I asked them to tell me what makes them tick.
It was supposed to be just a fun writing exercise over pizza during the last Feature Writing class before a break last semester, but it turned into so much more – and I had to share.
Matt Trombley’s answer made the girls in the class utter a collective “awe!”
“What makes me tick might sound cliché and sappy, but it’s the closest to the truth as I can get,” he wrote. “What makes me tick, is my wife, Sam. No matter how bad my day is, no matter how many graying hairs I pull out of my head throughout the day because of stress, I always get to walk home and see her smiling face. Whenever I think of the future, she’s in the center of it. I do everything for her.”
For Molly Howard it was hockey. A member of the CSC women’s hockey team, Howard wrote that although she complains about the commitment at times, serving as a role model for other girls – including a recent autograph seeking visit by local Girl Scouts, makes it special.
Alexis Esposito wrote that CSC makes her tick saying it “allowed her to blossom.”
Deven Savage agreed, also crediting CSC for making him tick. He wrote that the school allowed him to meet the “love of his life, Emmalee,” and also made him mature.
“My life would be very different if I chose not to attend Castleton.
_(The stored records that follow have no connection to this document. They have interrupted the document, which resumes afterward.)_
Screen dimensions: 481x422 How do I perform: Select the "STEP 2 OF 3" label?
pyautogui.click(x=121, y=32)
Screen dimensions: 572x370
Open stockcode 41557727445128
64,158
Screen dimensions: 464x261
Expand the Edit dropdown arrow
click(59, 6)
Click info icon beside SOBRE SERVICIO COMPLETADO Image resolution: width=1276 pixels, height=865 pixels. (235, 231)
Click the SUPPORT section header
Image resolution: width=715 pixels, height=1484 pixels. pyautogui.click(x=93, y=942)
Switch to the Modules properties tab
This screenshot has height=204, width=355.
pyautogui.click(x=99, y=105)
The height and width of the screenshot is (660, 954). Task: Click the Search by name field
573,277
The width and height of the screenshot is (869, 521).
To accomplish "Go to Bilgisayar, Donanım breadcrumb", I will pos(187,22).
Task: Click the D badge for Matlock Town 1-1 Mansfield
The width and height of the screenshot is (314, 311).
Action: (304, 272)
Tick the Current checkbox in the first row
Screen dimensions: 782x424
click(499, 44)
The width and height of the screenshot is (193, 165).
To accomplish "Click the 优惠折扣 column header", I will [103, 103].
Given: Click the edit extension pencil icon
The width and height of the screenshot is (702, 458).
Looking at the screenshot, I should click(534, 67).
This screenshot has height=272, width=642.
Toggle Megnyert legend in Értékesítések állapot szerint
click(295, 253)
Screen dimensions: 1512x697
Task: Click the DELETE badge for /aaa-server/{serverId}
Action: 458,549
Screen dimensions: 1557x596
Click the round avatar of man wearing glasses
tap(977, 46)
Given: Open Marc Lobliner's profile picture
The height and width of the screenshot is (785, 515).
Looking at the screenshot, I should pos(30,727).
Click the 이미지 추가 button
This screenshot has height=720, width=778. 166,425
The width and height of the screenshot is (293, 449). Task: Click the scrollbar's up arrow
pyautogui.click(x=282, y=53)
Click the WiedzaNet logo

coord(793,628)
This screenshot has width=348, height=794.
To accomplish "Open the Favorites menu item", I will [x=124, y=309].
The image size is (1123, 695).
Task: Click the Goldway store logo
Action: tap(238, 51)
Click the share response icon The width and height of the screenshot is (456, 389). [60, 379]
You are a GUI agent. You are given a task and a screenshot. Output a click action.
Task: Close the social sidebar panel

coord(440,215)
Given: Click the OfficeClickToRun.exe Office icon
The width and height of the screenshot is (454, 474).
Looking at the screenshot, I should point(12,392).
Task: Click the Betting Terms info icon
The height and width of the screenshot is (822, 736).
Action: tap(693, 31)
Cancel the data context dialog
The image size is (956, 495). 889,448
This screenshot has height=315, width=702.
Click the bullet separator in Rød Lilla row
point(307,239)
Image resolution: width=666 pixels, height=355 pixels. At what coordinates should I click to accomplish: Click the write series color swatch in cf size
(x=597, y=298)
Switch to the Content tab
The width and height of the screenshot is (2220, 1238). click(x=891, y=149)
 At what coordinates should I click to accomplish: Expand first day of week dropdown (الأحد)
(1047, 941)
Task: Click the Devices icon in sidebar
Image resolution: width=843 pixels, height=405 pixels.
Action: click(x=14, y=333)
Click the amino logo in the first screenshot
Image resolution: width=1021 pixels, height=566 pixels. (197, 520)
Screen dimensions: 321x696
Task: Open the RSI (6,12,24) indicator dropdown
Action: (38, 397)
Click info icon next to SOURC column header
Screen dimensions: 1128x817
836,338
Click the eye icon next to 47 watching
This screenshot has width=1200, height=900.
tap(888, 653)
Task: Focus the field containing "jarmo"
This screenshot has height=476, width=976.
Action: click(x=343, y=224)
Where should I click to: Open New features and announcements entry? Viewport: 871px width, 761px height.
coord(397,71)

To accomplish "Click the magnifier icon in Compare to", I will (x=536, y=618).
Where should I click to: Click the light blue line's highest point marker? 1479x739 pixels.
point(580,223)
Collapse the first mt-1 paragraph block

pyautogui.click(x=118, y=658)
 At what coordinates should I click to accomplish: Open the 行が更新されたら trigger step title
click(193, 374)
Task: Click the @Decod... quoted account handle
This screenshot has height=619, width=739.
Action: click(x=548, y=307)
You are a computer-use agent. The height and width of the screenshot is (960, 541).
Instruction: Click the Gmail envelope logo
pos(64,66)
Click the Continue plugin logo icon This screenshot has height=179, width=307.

I thank God each day I did,” he wrote.  

For Chelsey McKinney, it’s the “world surrounding me.” She sees school as the catalyst to get her traveling the world and seeing foreign cultures that she’s so fascinated with.
“I have a mind that won’t sit still and I need to know what’s out there,” she wrote.
Becka Roe wrote about her time back home with family, and the little things like smelling her father’s morning coffee and being greeted with “good morning Sunshine.”
I bet her dad would love reading that because as a dad, I would hope my daughters might answer the same.
Mike Divis said “inspiration,” makes him tick, be it a sports team winning for their city or a single mom raising a child.
But for Molly DeMellier, editor of The Spartan, it’s the pursuit of laughter.
“I live to laugh and make others laugh,” she wrote. “This natural high keeps my world turning.
“Getting a laugh and putting a smile on someone’s face can have the potential to change their entire day.”
This assignment was meant to be a fun way to get some creative writing and share with classmates, but to me it became more – and I thought it would be neat to share.